A titre un peu plus personnel, je ressens une profonde tristesse : depuis
mon déconfinement qui n’a duré que quelques semaines (le Liban a été reconfiné
il y a peu), j’ai emprunté de nombreuses fois l’autostrade, cette route côtière
qui longe le Liban du Nord au Sud, une route vilaine, et polluée, bordée
d’immeubles, de commerces, de maisons souvent de mauvais goût.
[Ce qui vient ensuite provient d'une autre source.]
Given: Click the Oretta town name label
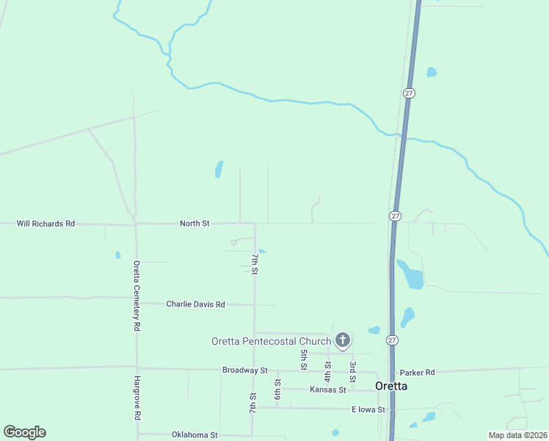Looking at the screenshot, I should [x=391, y=386].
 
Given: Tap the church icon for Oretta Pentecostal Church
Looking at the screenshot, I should [x=342, y=340].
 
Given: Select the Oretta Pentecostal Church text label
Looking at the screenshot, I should [x=271, y=341].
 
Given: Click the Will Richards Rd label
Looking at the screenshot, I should [x=46, y=223].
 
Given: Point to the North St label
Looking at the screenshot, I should [x=194, y=223].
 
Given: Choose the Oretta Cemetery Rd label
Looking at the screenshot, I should [x=137, y=295].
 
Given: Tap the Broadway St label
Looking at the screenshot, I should [x=245, y=370].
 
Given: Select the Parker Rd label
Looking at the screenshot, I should [x=417, y=373].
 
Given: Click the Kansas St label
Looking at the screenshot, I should [x=327, y=390].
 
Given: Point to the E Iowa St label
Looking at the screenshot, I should [x=368, y=409].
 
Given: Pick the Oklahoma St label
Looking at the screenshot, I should [x=194, y=435].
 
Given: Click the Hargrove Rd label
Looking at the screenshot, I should [x=137, y=398].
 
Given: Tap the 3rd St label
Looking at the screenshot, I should [x=352, y=365].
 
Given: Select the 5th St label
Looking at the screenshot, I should [x=303, y=359].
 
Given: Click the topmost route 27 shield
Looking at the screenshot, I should [x=409, y=93].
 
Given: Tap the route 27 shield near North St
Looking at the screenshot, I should [x=395, y=216].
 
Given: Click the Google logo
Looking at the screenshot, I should [x=24, y=432].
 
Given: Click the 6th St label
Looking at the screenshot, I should [x=277, y=390].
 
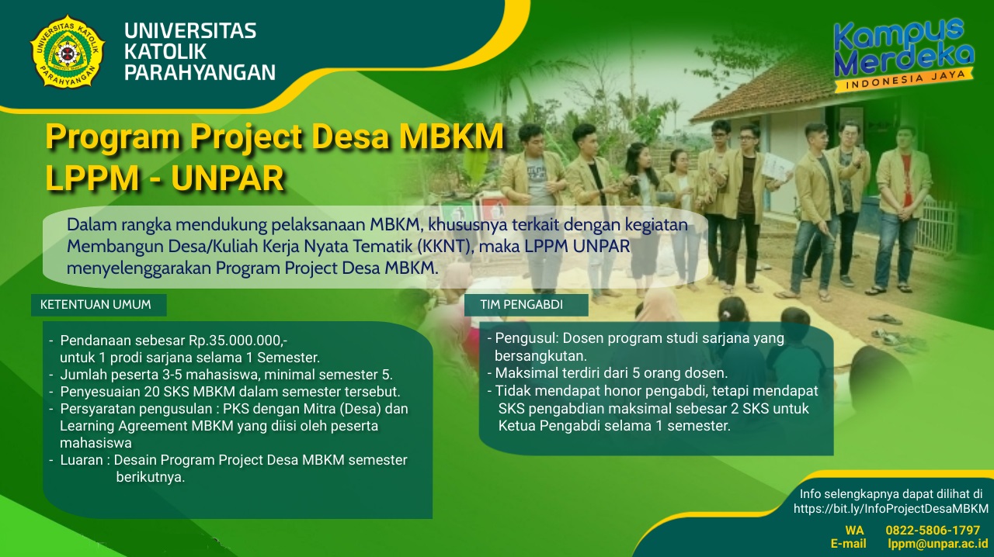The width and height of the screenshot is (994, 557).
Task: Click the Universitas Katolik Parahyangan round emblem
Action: [x=67, y=52]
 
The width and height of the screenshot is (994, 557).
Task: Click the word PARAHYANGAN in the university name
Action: [x=200, y=73]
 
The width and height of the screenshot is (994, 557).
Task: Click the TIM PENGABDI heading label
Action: [x=521, y=305]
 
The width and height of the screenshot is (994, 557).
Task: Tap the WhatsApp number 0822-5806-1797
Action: [x=933, y=530]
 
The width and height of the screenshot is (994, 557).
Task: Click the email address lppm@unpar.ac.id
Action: [x=937, y=544]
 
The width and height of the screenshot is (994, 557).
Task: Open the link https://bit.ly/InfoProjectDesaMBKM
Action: [x=891, y=509]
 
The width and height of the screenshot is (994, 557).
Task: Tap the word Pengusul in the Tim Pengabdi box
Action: [x=526, y=338]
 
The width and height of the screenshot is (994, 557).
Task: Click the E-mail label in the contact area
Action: [x=848, y=544]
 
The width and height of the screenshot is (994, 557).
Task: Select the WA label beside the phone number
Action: [x=854, y=530]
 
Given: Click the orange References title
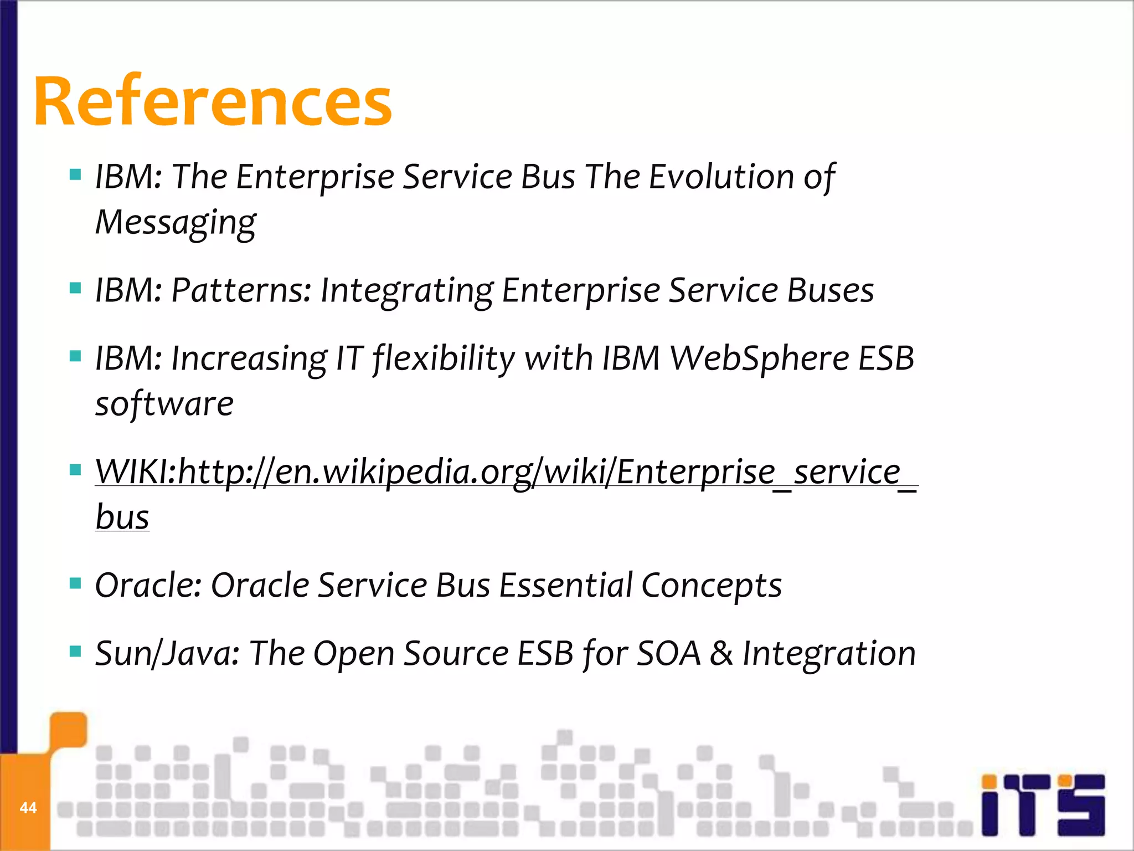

Mais à chaque
fois que je l’empruntais en regardant les jolies lumières sur le port de
Beyrouth – que je contemple d’habitude depuis la terrasse – je me disais :
quelle chance j’ai de vivre ce volontariat ! Désormais il ne va rester que des
décombres, des maisons éventrées, un peuple toujours aussi résilient mais en
colère, et surtout, en deuil…Mais de mon côté, il restera aussi mon soutien et ma détermination
à accomplir ma mission, ma façon à moi d’être résilient devant cette épreuve.